The recent slowdown in world trade forced Drewry to halve its forecast for container shipping growth for this year to just 2.2 percent and revise down estimates for future years. Meanwhile, an additional 1.6 million 20-foot equivalent units (TEU) of new capacity is being added to the fleet this year, equating to a growth rate of 7.7 percent. As a result, Drewry’s Global Supply/Demand Index, a measure of the relative balance of vessel capacity and cargo demand in the market in which 100 equals equilibrium, fell to a reading of 91 in 2015, its lowest level since the recession ravaged the year of 2009.
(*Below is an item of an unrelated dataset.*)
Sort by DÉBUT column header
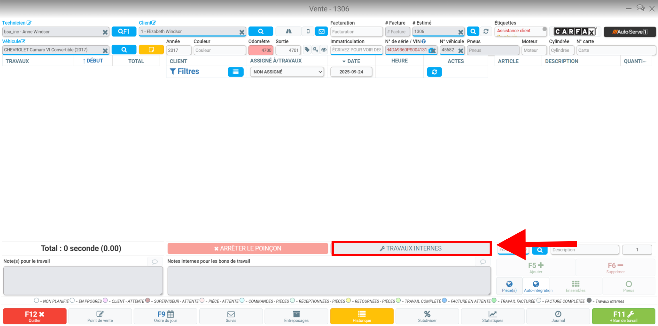 [x=93, y=61]
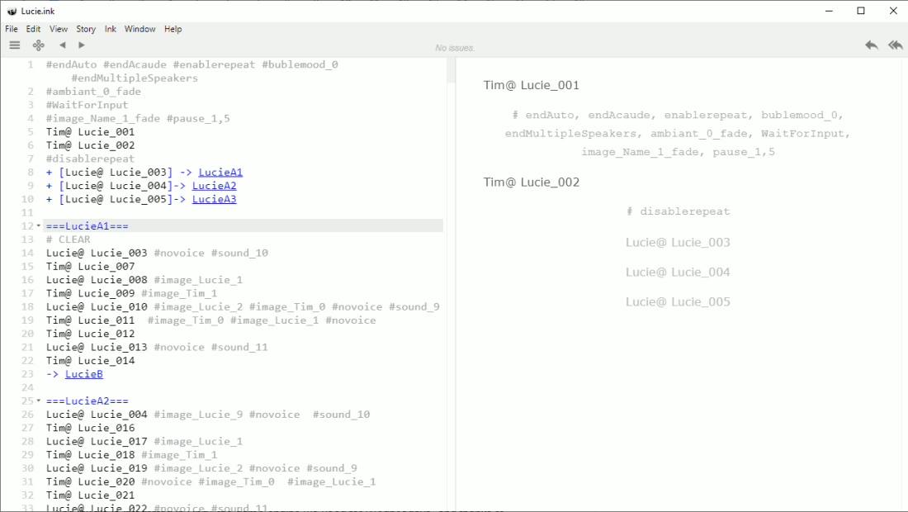Go back with the left arrow icon

(62, 45)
Consequently, spot freight rates across most key trades fell to historical lows, particularly on the Asia to Europe, Asia to East Coast of South America and Asia to Middle East trades. Carrier reliance on the monthly general rate increase (GRI) mechanism and void sailings to adjust capacity are not working.

“Were it not for the recent fall in bunker prices, shipping lines would be losing money,” said Neil Dekker, Drewry’s director of container shipping research. “They cannot continue to rely on this unexpected gift to maintain profitability.”
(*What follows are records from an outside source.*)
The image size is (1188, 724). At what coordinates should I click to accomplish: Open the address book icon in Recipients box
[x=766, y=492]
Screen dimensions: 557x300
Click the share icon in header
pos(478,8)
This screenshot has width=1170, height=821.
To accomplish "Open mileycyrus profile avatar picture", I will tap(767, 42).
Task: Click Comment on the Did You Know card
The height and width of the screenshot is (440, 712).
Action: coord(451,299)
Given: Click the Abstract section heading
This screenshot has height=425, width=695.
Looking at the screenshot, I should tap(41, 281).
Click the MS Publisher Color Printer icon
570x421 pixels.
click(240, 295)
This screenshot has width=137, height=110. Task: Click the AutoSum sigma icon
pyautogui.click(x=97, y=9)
Some carriers are starting to take more radical action by removing significant capacity from certain trades. Two alliances each removed a single loop in the Asia to North Europe trade and the G6 alliance took out two strings this winter in the transpacific trade, although this is part of its usual winter redeployment. On the smaller trades, Maersk has removed its smallest service on the Europe-South Asia route. After a horrific year, five carriers decided to suspend their weekly service of Panamax ships operating between Asia and East Coast South America, which will remove around 6 percent of operational capacity. 

However, with a further 1.3 million TEU due to join the global fleet in 2016, many routes that are currently experiencing problems will be further hindered by new deliveries and the continued global cascade. Drewry forecasts that its Global Supply/Demand Index will fall to its lowest level on record over the next few years, indicating that the overhang of excess capacity will be even greater than that experienced in 2009.
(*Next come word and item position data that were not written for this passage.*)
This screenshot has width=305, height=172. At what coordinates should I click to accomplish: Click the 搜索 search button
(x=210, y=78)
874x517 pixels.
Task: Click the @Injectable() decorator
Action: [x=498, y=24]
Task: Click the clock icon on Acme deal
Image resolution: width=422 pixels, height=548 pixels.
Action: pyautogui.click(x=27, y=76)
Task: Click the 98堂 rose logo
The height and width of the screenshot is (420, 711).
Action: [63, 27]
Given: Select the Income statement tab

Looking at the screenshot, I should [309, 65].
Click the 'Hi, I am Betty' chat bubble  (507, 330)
“The container shipping industry is in the midst of an overcapacity crisis, which will worsen next year,” warned Dekker. “How carriers and tramp owners address the overcapacity situation will influence the duration of the crisis. Shipping lines will need to idle a much larger portion of the fleet than they have hitherto been prepared to do. Otherwise, short of an unexpected recovery in traffic volumes, container shipping is set for several years of overcapacity and mounting financial losses.”